◆ **YOUR OBJECTIVE**:
Each record should be copied exactly, and none of them omitted.

*** Opening EXTRACTED MATERIAL ***

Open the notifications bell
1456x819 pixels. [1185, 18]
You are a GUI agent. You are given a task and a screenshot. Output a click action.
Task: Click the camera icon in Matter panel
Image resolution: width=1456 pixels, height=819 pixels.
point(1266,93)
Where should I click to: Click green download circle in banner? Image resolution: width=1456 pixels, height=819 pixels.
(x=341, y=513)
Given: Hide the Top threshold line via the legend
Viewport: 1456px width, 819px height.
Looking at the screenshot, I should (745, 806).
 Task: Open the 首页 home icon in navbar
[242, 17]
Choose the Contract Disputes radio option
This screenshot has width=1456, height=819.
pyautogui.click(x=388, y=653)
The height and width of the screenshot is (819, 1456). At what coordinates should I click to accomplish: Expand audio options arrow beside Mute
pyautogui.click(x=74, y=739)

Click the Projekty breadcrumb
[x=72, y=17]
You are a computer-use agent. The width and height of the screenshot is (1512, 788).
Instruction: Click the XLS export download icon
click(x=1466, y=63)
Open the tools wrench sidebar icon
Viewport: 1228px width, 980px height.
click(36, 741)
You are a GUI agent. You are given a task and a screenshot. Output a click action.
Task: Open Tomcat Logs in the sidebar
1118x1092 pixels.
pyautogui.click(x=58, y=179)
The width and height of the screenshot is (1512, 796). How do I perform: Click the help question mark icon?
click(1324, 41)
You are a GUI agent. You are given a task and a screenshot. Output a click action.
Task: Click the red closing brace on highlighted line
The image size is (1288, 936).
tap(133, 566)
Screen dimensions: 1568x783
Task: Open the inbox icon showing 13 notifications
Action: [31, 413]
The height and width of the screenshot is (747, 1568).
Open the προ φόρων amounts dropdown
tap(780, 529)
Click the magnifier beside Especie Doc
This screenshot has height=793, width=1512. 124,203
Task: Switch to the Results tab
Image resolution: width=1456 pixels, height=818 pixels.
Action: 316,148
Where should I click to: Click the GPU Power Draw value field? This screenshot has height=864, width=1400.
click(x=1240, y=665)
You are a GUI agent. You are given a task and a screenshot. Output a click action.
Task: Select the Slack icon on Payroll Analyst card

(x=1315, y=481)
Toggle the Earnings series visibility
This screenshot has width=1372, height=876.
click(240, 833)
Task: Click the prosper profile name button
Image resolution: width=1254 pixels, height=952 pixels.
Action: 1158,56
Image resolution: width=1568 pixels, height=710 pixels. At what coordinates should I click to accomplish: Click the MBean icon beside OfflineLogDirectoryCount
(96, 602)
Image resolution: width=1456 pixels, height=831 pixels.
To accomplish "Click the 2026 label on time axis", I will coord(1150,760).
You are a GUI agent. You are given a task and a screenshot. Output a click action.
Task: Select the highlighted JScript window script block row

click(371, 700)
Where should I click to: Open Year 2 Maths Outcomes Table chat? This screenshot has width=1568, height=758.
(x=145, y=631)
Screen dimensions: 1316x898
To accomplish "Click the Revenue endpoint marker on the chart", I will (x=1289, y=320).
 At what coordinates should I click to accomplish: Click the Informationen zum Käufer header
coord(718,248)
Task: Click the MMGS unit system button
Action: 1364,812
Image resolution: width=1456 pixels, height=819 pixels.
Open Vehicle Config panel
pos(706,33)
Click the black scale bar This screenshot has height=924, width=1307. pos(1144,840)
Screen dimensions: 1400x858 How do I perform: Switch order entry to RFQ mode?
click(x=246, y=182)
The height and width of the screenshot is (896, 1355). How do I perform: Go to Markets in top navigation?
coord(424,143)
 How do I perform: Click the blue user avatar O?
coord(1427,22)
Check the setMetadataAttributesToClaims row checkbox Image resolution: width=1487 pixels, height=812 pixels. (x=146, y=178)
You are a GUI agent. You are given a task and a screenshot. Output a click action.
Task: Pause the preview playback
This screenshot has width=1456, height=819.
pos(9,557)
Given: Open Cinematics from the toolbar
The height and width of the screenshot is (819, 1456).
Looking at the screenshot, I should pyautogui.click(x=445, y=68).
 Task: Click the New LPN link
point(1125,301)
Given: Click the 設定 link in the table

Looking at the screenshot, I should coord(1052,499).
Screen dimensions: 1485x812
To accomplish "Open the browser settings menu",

*** Closing EXTRACTED MATERIAL ***

◆ **EXERCISE RESULT**:
Open the notifications bell
1456x819 pixels. [1185, 18]
You are a GUI agent. You are given a task and a screenshot. Output a click action.
Task: Click the camera icon in Matter panel
Image resolution: width=1456 pixels, height=819 pixels.
point(1266,93)
Where should I click to: Click green download circle in banner? Image resolution: width=1456 pixels, height=819 pixels.
(x=341, y=513)
Given: Hide the Top threshold line via the legend
Viewport: 1456px width, 819px height.
Looking at the screenshot, I should (745, 806).
 Task: Open the 首页 home icon in navbar
[242, 17]
Choose the Contract Disputes radio option
This screenshot has width=1456, height=819.
pyautogui.click(x=388, y=653)
The height and width of the screenshot is (819, 1456). At what coordinates should I click to accomplish: Expand audio options arrow beside Mute
pyautogui.click(x=74, y=739)

Click the Projekty breadcrumb
[x=72, y=17]
You are a computer-use agent. The width and height of the screenshot is (1512, 788).
Instruction: Click the XLS export download icon
click(x=1466, y=63)
Open the tools wrench sidebar icon
Viewport: 1228px width, 980px height.
click(36, 741)
You are a GUI agent. You are given a task and a screenshot. Output a click action.
Task: Open Tomcat Logs in the sidebar
1118x1092 pixels.
pyautogui.click(x=58, y=179)
The width and height of the screenshot is (1512, 796). How do I perform: Click the help question mark icon?
click(1324, 41)
You are a GUI agent. You are given a task and a screenshot. Output a click action.
Task: Click the red closing brace on highlighted line
The image size is (1288, 936).
tap(133, 566)
Screen dimensions: 1568x783
Task: Open the inbox icon showing 13 notifications
Action: [31, 413]
The height and width of the screenshot is (747, 1568).
Open the προ φόρων amounts dropdown
tap(780, 529)
Click the magnifier beside Especie Doc
This screenshot has height=793, width=1512. 124,203
Task: Switch to the Results tab
Image resolution: width=1456 pixels, height=818 pixels.
Action: 316,148
Where should I click to: Click the GPU Power Draw value field? This screenshot has height=864, width=1400.
click(x=1240, y=665)
You are a GUI agent. You are given a task and a screenshot. Output a click action.
Task: Select the Slack icon on Payroll Analyst card

(x=1315, y=481)
Toggle the Earnings series visibility
This screenshot has width=1372, height=876.
click(240, 833)
Task: Click the prosper profile name button
Image resolution: width=1254 pixels, height=952 pixels.
Action: 1158,56
Image resolution: width=1568 pixels, height=710 pixels. At what coordinates should I click to accomplish: Click the MBean icon beside OfflineLogDirectoryCount
(96, 602)
Image resolution: width=1456 pixels, height=831 pixels.
To accomplish "Click the 2026 label on time axis", I will coord(1150,760).
You are a GUI agent. You are given a task and a screenshot. Output a click action.
Task: Select the highlighted JScript window script block row

click(371, 700)
Where should I click to: Open Year 2 Maths Outcomes Table chat? This screenshot has width=1568, height=758.
(x=145, y=631)
Screen dimensions: 1316x898
To accomplish "Click the Revenue endpoint marker on the chart", I will (x=1289, y=320).
 At what coordinates should I click to accomplish: Click the Informationen zum Käufer header
coord(718,248)
Task: Click the MMGS unit system button
Action: 1364,812
Image resolution: width=1456 pixels, height=819 pixels.
Open Vehicle Config panel
pos(706,33)
Click the black scale bar This screenshot has height=924, width=1307. pos(1144,840)
Screen dimensions: 1400x858 How do I perform: Switch order entry to RFQ mode?
click(x=246, y=182)
The height and width of the screenshot is (896, 1355). How do I perform: Go to Markets in top navigation?
coord(424,143)
 How do I perform: Click the blue user avatar O?
coord(1427,22)
Check the setMetadataAttributesToClaims row checkbox Image resolution: width=1487 pixels, height=812 pixels. (x=146, y=178)
You are a GUI agent. You are given a task and a screenshot. Output a click action.
Task: Pause the preview playback
This screenshot has width=1456, height=819.
pos(9,557)
Given: Open Cinematics from the toolbar
The height and width of the screenshot is (819, 1456).
Looking at the screenshot, I should pyautogui.click(x=445, y=68).
 Task: Click the New LPN link
point(1125,301)
Given: Click the 設定 link in the table

Looking at the screenshot, I should coord(1052,499).
Screen dimensions: 1485x812
To accomplish "Open the browser settings menu",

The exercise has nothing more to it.